Gostaria de oter informações sobre a irregularidade da situação das Entidades Educacionais Privada que incluem seus inadimplentes no SPC, no prisma de que a Entidade deve cumprir sua função social de educadora, e a medida drástica de cerceamento de crédito impede a continuação dos estudos aos estudantes, e tambem o coloca na "lista negra" do comércio. Qual a ação para acabar com esta situação?? Qual o fundamento jurídico?
Impõe-se, antes de tudo fazer um divisor de águas.
O SPC é apenas um cadastro de pessoas que deixam de cumprir suas obrigações patrimoniais no vencimento, nada tendo a ver com o legítimo direito de exigência do crédito.
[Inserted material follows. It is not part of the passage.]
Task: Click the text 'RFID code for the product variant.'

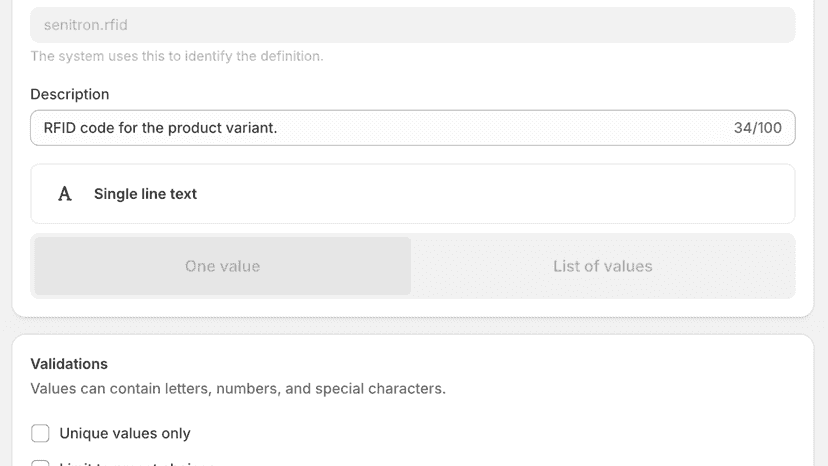Action: click(x=160, y=128)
Que é legitimado pelo contrato de prestação dos serviços escolares.
Confira que as relações jurídicas decorrentes do negócio jurídico SUB EXAMEM são diversas. Disso promana que o direito do credor da obrigação patrimonial (a Escola) cobrar o seu crédito, inclusive através de divulgação da inadimplência, é mais que regular, equivale é um direito potestativo.
Até porque, o Serviço de Proteção ao crédito - SPC é apenas um cadastro que visa resguardar os que recorrem a seus serviços daqueles que são contumazes devedores.
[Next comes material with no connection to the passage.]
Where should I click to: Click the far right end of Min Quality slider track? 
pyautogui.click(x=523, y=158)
Desse modo, se a divulgação do nome do devedor for indevida e causar-lhe danos, responderá o credor, inclusive por danos morias, pela irregular e injusta inscrição.
Por tudo isso entendo legítima a inscrição do inadimplente no SPC.
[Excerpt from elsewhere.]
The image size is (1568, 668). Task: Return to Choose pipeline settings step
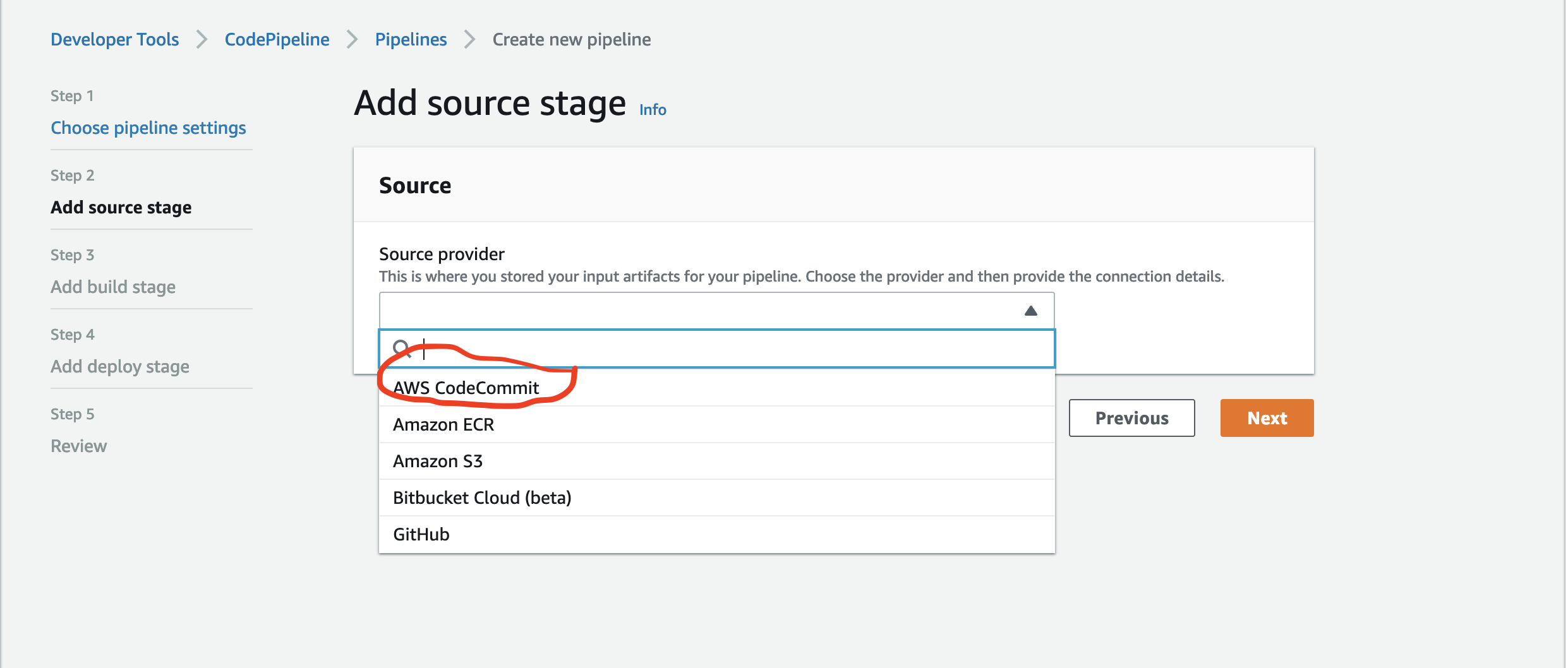pyautogui.click(x=148, y=128)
A admitir o contrário, seria o mesmo que coibir os comerciantes em geral e/ou concessores de créditos de se resguardarem desses devedores contumazes.
É bem verdade que a escola poderá cobrar pela via executiva ou da ação monitória o seu crédito, no entanto, nada impede e há de ilegal na adoção da medida de inscrição de seu nome em tal cadastro.
Gostei e concordei com tudo que foi escrito!
Aliás, em certo ponto você escreveu: "Por tudo isso entendo legítima a inscrição do inadimplente no SPC."
Só gostaria de acrescentar um comentário de que se assim não fosse a ordem do direito estaria subvertida. Pois que se entendesse o lícito pelo ilícito, ou seja, levar um DIREITO que possuo a danos morais, seria um "abuso" do direito de ação.
Não posso concordar com as respostas daqueles que consideram legítima a inclusão de possíveis devedores em listas de inadimplentes.
Mesmo que o CDC não impedisse textualmente tal prática, a própria Constituição Federal preceitua que ninguém será considerado culpado sem condenação trasitada em julgado.
Portanto, somente o Judiciário poderá declarar alguém devedor inadimplente.
Cabe à escola a cobrança de seu suposto crédito perante o Judiciário, e somente este tem o poder de declarar alguém devedor. Enquanto não houver tal declaração (sentença trasitada em julgado), não há legalidade na inclusão.
Quanto à indenização por danos morais, entendo ser possível somente caso comprovado que o suposto devedor não tenha sido avisado com antecedência que haveria a inclusão, ou ainda, se provar que nada deve.
Contudo, praticamente à unanimidade, nossos magistrados têm determinado a exclusão quando a dívida não foi ainda reconhecida judicialmente.
Sou usuário de um provedor da internet, cujo o qual estou inadimplente em relação a duas mensalidades. Por não ser um contrato com praso de prestação de serviço determinado interrompi o pagamento por motivos pessoais. O citado provedor, desta forma, interropeu também a prestação de serviço, privando-me do acesso ao benefício, devido ao atraso das mensalidades. Acontece que, chegou a minha residência,uma carta notificando-me que se eu não coloca-se em dia meu débito meu nome poderia ser incluido no Serviço de Proteção ao Crédito (SPC). Penso eu, que isso não deveria ocorrer já que, a empresa citada cancelou também a prestação de serviço por ela realizada em relação a minha pessoa. Queria saber se estou correto, e qual a fundamentação mais adequada para o caso. Eu, como estudante de direito, espero ansiosamente pela resposta. Obrigado.